E’ il paradigma della Brexit. Una volta azzeccato il colpo di dadi, perché l’esito del referendum non fu altro che questo, i bellicosi Brexiters guidati dal baldanzoso Johnson non hanno più saputo che pesci prendere, perfino in senso letterale: uno dei punti d’incaglio del negoziato che morirà la notte del 31 riguarda proprio i diritti di pesca nelle acque del Mare del Nord, su cui i britannici litigano con i francesi e gli olandesi. L’eroico Boris brandisce il merluzzo come uno stendardo della ritrovata sovranità: non era forse “Britannia rules the waves“ il motto dell’Impero? Solo che il settore oggetto di cotanta battaglia oggi vale lo 0,1 per cento dell’interscambio UK-UE , mentre un’uscita di Londra senza accordo minaccia di costare all’una e all’altra parte decine di miliardi di sterline. E ai britannici, per aggiungere al danno la beffa, anche una penuria alimentare da razionamento bellico.
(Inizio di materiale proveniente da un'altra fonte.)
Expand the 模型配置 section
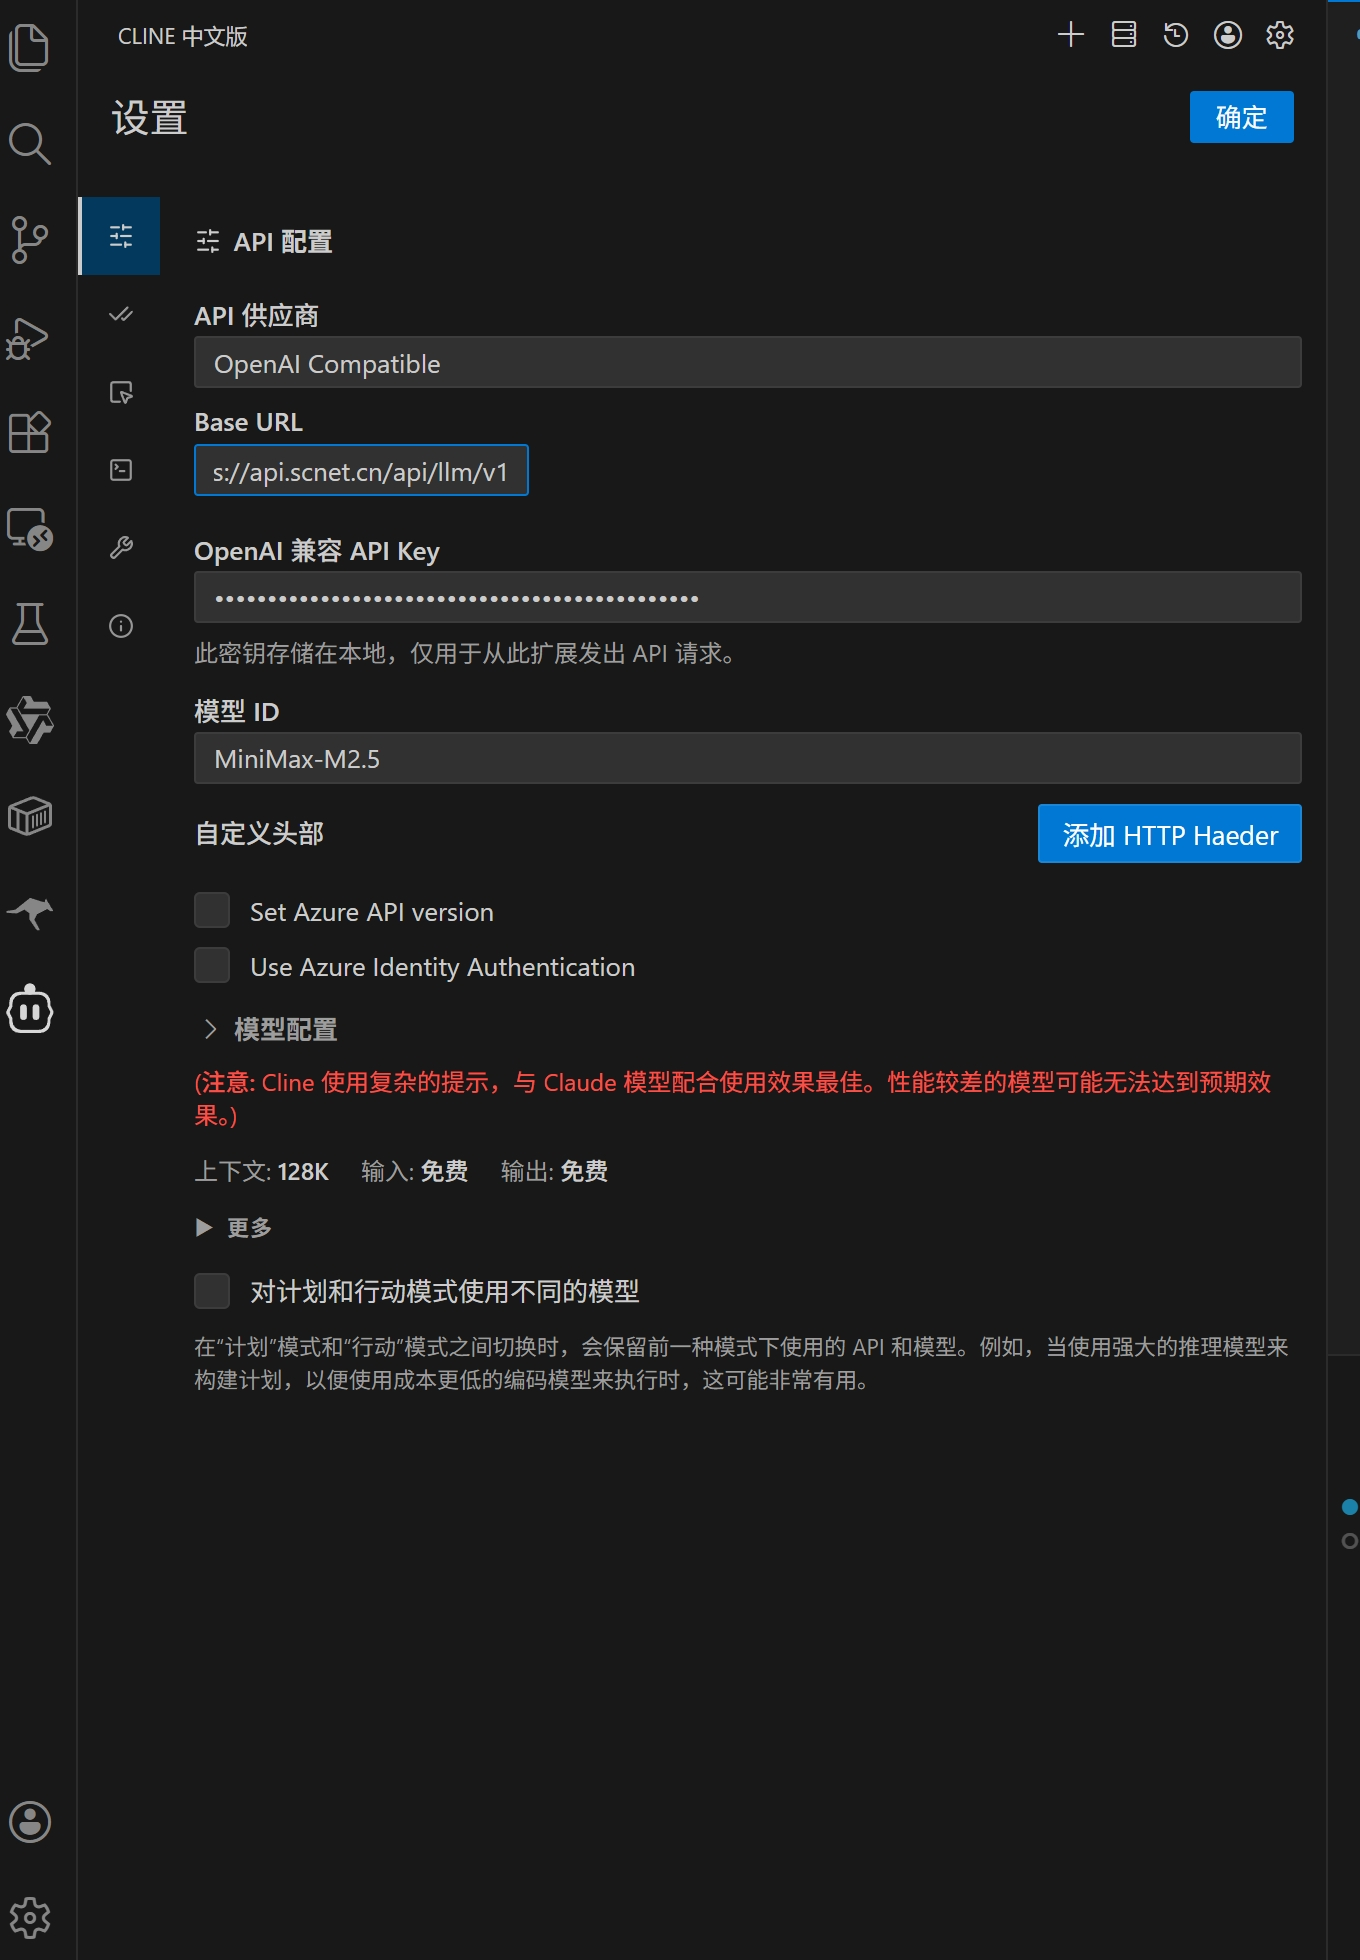1360x1960 pixels. [x=272, y=1029]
Da antico innamorato dell’Inghilterra, scrivo queste note col cuore pesante. Quello che succede a Londra in queste ore è un esempio da manuale delle catastrofi che può provocare una classe dirigente impreparata e improvvisata. Il frutto più avvelenato del populismo (Trump docet…). Il Paese più globalizzato del mondo, la capitale più cosmopolita del pianeta si trovano oggi isolati come mai nella loro storia post-bellica. I ciarlatani della Brexit vendevano l’uscita dall’Unione come una condizione per rendere il Regno ancora più “globale”, finalmente svincolato dai lacci e lacciuoli dei regolamenti europei: insomma, una via di mezzo tra Singapore e Tortuga, super-potenza finanziaria e paradiso fiscale, un Eden per super-ricchi, una terra promessa per talenti e pirati. La pandemia, con il suo atroce carico di lutti e sventure, ha smascherato il bluff: i talenti fuggono, e al momento solo i camionisti fanno la fila per entrare in Gran Bretagna, ma solo perché costretti. Più che all’Eldorado, la Londra spenta, confusa e sfiancata di questi giorni fa pensare a un altro celebre luogo letterario la fortezza Bastiani, in perenne attesa dell’arrivo dei tartari, ma stavolta per salvarla. Purtroppo, all’orizzonte non si vede nessuno.